La politique dissimulée de lynchage de la justice iranienne
La peine de mort pour
apostasie, abandon de l’islam en l’occurrence, en Iran, a été médiatisée
suite à la condamnation à la pendaison du pasteur Youcef Nadarkhani.
Les protestations de divers gouvernements d’Etats occidentaux ont sauvé la vie du pasteur,
sans que le risque qu’il se fasse assassiner comme le pasteur Dibaj,
également libéré grâce à une campagne internationale, ne soit effacé.
Si l’apostasie est
interdite, le prosélytisme religieux non musulman est également un motif
de condamnation, officiellement pour des motifs d’ordre public ou de
sécurité nationale.
C’est ainsi que le pasteur Nadarkhani avait été accusé d’extorsion, de viol et d’intelligence avec Israël.
Le pasteur Farshid Fathi a lui été condamné
en mai 2012 à six ans de prison pour « atteinte à la sécurité
nationale, intelligence avec l’ennemi et propagande religieuse » après
avoir été arrêté pour avoir distribué des exemplaires de la Bible.
Mais
outre les condamnations sous de faux prétextes, l’application des
peines peut se distinguer des jugements rendus.
Durant leur détention,
ces chrétiens subissent diverses exactions, risquant parfois la mort
même quand aucune sentence capitale n’a été prononcée.
Le 30 octobre
2012, Sattar Beheshti, un blogueur chrétien est décédé à cause des tortures qui lui avaient été infligées en prison.
Condamné à huit ans de prison fin janvier 2013, le pasteur Saïd Abedini affirme, dans une lettre, subir d’horribles pressions, parfois insupportables, dont la finalité est de lui prouver que sa foi est vide et sans réalité.
Si l’opportunité du
châtiment capital est du ressort des Etats, encore faut-il, pour qu’elle
se justifie, que les condamnations soient proportionnelles aux actes
sanctionnés et que la justice soit exempte d’une hypocrisie consistant à
infliger des condamnations à l’issue potentiellement capitale qui ne
disent pas leur nom.
Le poète persan médiéval
Khosrovi avait écrit ces quelques vers aussi susceptibles de définir
la peine capitale non officielle au nom de la religion :
« Combien d’êtres blessés par les coups du destin !
On ne voit pas le trait, mais ils sont terrassés.

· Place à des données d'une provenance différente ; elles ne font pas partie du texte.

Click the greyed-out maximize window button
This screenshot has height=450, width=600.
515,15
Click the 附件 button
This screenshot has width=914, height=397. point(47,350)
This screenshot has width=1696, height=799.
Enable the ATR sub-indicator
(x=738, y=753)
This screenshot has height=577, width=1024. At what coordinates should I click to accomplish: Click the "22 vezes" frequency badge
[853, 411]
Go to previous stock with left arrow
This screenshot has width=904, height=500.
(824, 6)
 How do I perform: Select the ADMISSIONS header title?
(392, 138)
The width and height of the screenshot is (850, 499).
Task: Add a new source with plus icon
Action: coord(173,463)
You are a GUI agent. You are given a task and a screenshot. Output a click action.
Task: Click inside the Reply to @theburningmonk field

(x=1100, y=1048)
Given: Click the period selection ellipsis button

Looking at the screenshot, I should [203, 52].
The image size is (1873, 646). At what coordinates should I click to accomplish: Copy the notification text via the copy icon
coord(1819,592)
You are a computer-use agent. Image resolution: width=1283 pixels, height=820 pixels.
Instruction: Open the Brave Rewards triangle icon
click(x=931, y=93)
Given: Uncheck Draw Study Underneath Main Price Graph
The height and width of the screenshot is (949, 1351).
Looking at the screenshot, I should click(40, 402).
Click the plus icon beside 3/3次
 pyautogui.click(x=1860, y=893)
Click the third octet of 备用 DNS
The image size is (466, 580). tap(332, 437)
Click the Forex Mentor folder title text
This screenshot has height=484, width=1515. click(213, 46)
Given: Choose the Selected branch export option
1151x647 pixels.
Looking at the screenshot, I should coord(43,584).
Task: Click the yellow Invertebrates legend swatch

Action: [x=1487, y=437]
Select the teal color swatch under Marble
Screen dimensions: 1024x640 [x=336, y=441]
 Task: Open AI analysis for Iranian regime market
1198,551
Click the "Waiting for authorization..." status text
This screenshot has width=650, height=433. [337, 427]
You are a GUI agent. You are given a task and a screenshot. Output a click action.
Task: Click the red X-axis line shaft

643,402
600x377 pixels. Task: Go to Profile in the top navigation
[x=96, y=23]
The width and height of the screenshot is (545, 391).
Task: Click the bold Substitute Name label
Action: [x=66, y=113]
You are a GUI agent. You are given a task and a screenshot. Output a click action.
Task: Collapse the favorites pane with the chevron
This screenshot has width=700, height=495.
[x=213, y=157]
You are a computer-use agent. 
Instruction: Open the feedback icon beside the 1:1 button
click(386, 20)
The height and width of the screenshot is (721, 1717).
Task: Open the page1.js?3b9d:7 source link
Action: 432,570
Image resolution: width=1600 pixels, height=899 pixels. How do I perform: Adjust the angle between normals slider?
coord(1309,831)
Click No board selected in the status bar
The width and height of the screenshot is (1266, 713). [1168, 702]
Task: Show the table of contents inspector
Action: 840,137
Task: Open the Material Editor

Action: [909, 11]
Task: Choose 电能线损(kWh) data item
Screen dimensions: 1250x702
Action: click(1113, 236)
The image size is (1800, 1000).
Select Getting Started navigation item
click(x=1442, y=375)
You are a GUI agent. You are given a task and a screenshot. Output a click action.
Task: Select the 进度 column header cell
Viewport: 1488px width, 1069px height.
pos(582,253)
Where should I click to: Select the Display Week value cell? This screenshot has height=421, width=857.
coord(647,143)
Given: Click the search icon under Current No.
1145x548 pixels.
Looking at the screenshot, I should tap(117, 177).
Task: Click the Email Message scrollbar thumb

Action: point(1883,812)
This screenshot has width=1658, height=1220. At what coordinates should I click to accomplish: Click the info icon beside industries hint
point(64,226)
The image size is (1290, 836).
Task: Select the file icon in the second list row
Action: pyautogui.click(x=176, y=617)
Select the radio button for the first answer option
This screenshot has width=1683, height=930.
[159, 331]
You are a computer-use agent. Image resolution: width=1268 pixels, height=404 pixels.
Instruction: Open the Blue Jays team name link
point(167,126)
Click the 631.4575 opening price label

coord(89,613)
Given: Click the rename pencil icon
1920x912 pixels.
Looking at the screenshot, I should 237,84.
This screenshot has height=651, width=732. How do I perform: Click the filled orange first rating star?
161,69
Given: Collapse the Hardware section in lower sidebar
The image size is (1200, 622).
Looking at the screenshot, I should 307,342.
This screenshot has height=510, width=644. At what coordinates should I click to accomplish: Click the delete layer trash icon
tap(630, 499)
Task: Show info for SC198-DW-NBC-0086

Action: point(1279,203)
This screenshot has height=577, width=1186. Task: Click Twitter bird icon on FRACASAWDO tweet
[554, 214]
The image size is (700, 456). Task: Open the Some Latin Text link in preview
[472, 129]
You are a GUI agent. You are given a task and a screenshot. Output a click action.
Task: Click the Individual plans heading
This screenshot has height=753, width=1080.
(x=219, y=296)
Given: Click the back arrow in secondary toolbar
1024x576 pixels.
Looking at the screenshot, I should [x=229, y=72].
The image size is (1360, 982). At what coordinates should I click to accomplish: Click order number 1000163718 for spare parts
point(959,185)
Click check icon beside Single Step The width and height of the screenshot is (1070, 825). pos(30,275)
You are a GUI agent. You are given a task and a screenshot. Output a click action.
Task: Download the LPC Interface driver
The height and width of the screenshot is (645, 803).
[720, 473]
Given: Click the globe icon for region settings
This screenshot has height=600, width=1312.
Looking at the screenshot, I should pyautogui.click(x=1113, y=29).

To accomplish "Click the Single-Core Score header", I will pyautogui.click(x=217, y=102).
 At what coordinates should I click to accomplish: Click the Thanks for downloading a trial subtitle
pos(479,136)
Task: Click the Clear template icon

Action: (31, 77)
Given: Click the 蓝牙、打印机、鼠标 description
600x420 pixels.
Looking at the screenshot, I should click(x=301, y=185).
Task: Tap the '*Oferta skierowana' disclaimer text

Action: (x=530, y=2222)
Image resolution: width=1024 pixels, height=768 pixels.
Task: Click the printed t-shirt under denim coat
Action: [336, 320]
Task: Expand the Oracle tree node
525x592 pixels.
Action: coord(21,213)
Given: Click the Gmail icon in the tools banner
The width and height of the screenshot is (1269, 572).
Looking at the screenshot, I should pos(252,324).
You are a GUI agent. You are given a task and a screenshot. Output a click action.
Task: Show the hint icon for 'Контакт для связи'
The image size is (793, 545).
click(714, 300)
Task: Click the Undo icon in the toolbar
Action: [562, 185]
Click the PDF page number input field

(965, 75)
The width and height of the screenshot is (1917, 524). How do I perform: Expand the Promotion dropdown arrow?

Combien de prisonniers de caprices du sort !
Leurs liens restent cachés, mais ils y sont rivés.
Combien d’assassinats le Ciel a commis !
Le sang ne coule pas, mais les morts sont nombreux. » (1)
Téhéran n’a pas paraphé la Convention contre la torture et autres peines ou traitements cruels, inhumains ou dégradants et n’en connaît non seulement pas la lettre mais non plus pas l’esprit. De la même manière qu’il ignore souverainement le Pacte international relatif aux droits civils et politiques de 1966 qu’il a ratifié en 1975, dont l’article 10 dispose que
« Toute personne privée de sa liberté est traitée avec humanité et avec
le respect de la dignité inhérente à la personne humaine. »
On ne voit
aucun trait de plume officiel de la justice dans le vécu pénal du
pasteur Irani, il risque toutefois bien d’être terrassé par la volonté
d’une justice allant sournoisement au-delà de sa propre sentence en le
plaçant dans une situation de lynchage à petit feu.
(1) Z. Safa, Anthologie de la poésie persane (Xe-XXe siècle), Connaissance de l’Orient, Gallimard/Unesco, 1964, p. 58.